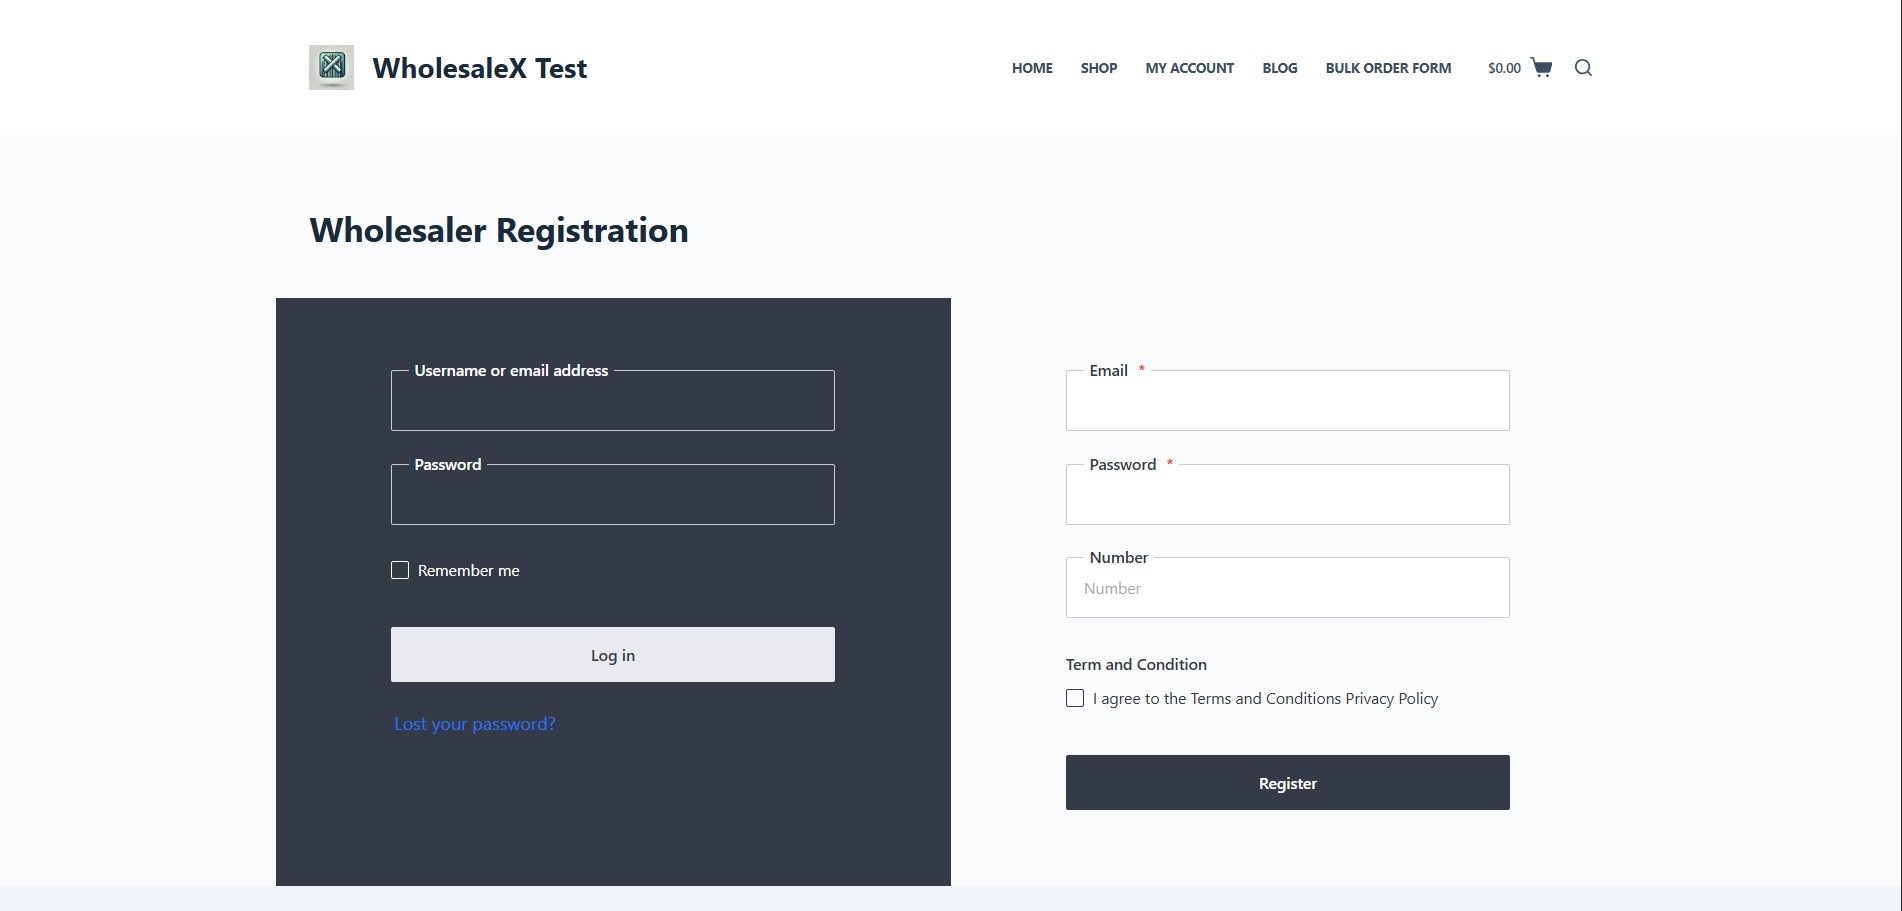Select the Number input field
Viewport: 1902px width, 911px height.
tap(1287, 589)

______

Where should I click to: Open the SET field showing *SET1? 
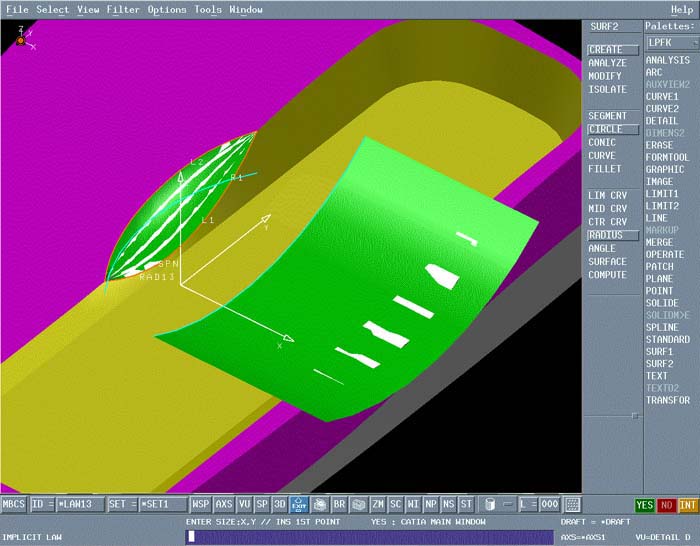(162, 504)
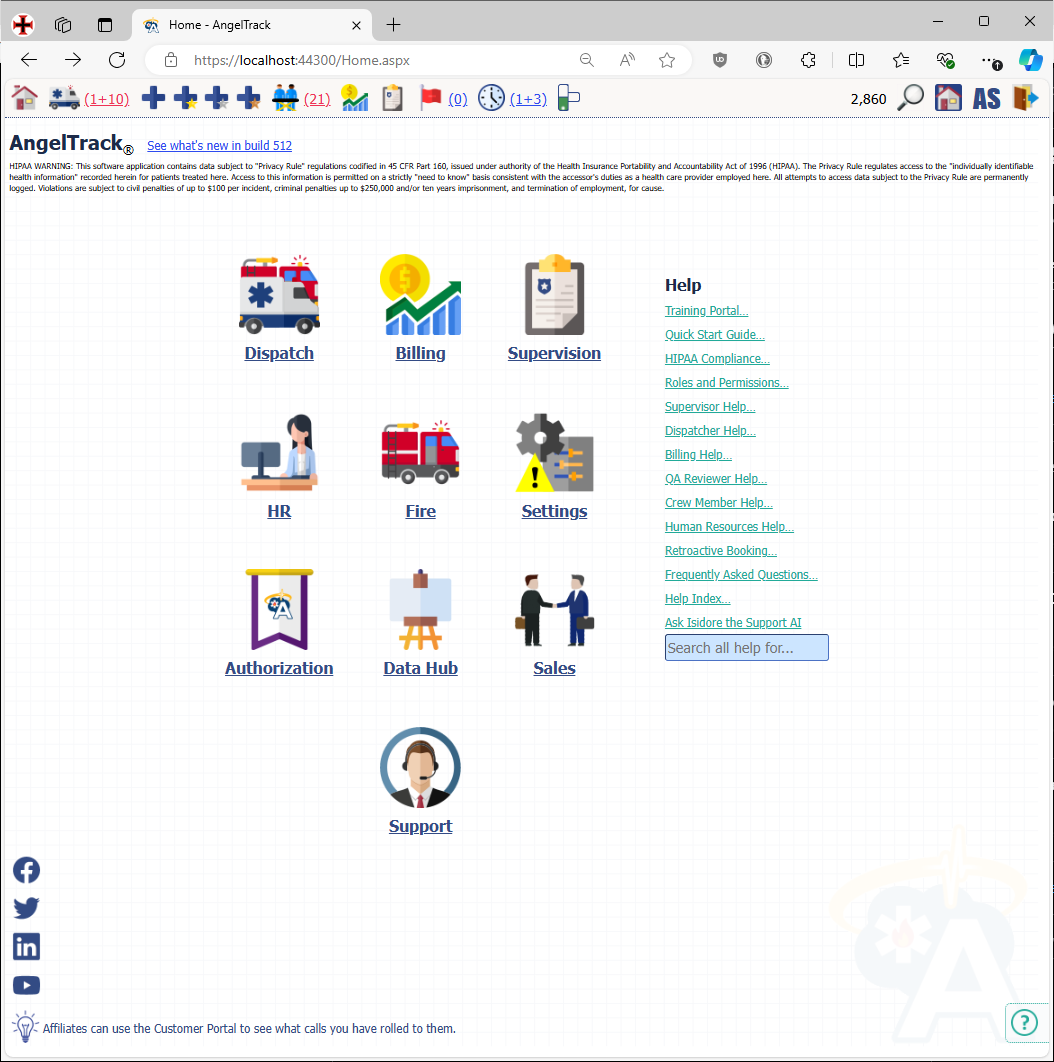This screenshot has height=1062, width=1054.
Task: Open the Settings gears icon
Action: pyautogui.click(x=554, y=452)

______

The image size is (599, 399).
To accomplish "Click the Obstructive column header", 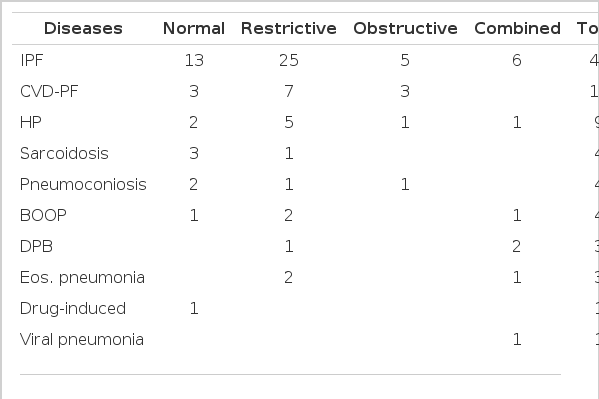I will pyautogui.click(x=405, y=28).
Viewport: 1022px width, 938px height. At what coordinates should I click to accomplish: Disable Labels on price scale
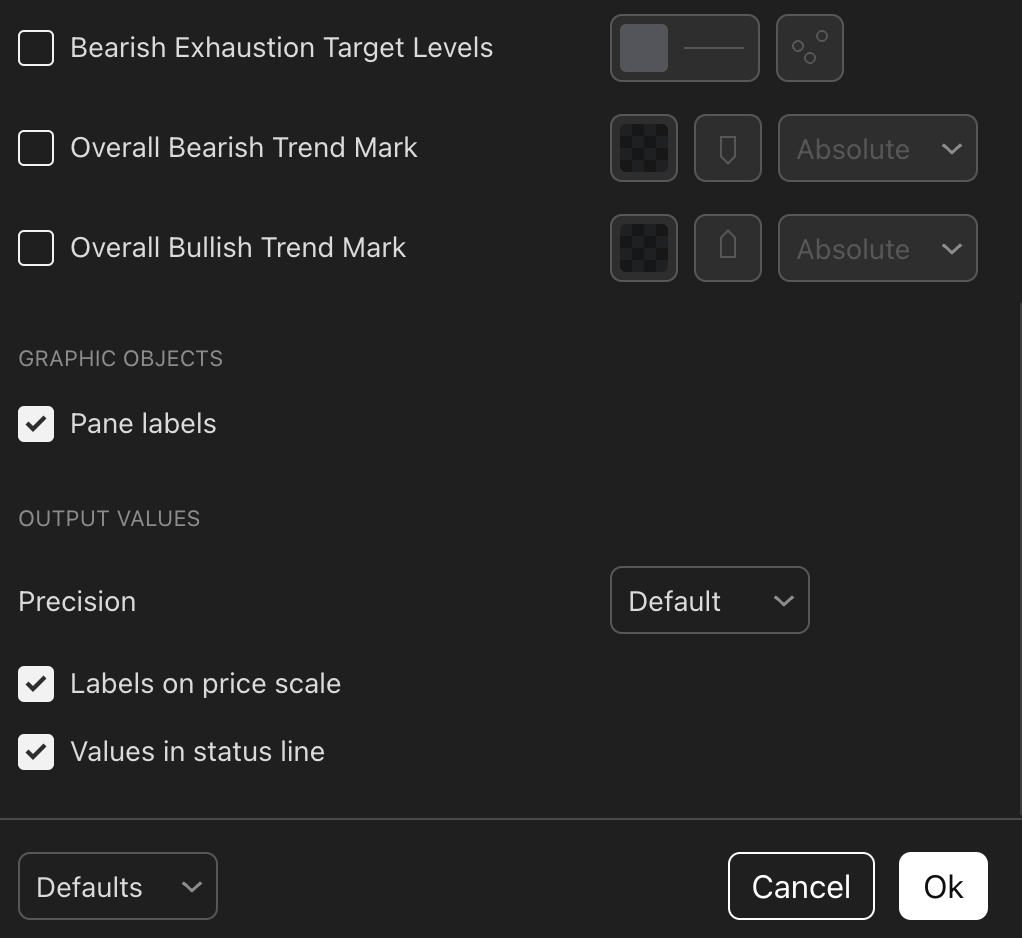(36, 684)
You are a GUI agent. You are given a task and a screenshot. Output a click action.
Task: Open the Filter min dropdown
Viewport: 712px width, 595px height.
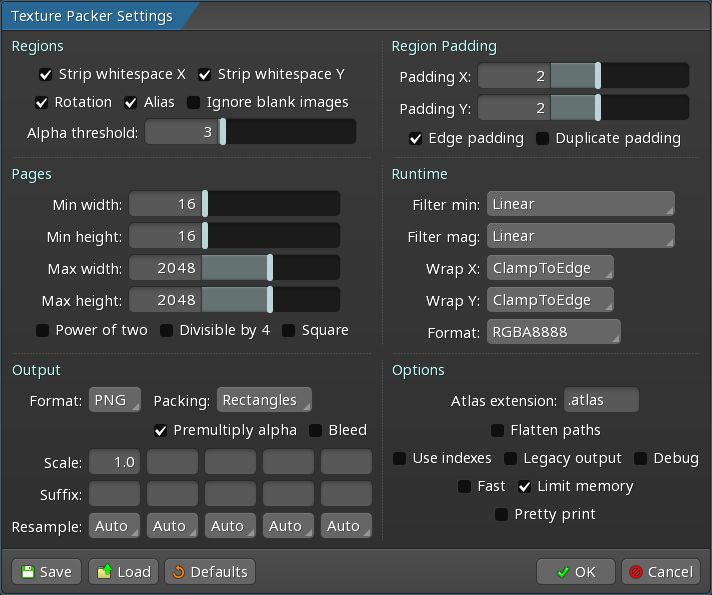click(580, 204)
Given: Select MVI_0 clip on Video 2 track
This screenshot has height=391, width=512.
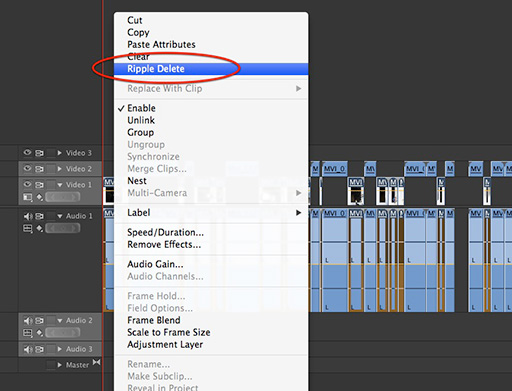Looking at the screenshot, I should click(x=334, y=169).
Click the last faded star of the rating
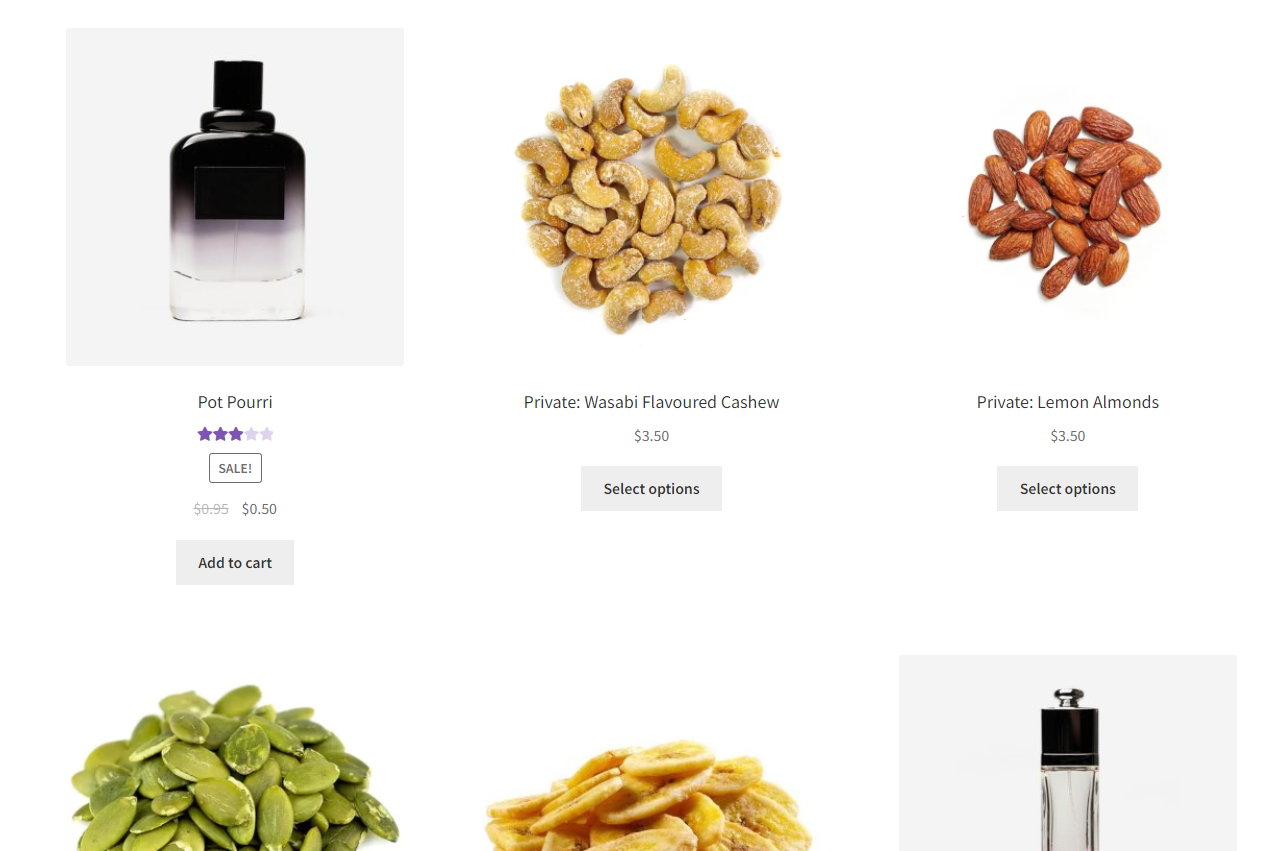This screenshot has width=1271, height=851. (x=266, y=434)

______

PROBLEM TO WORK ON. Using the material above, reproduce only the lines that run from the line with "Viewport: 1022px width, 938px" up to and including the line with "Given: Select MVI_0 clip on Video 2 track", exactly, with the pictures dropped.

RESULT.
Viewport: 1022px width, 938px height. At what coordinates should I click to accomplish: Disable Labels on price scale
(36, 684)
You are a GUI agent. You are given a task and a screenshot. Output a click action.
Task: Open the Filter min dropdown
Viewport: 712px width, 595px height.
click(580, 204)
Given: Select MVI_0 clip on Video 2 track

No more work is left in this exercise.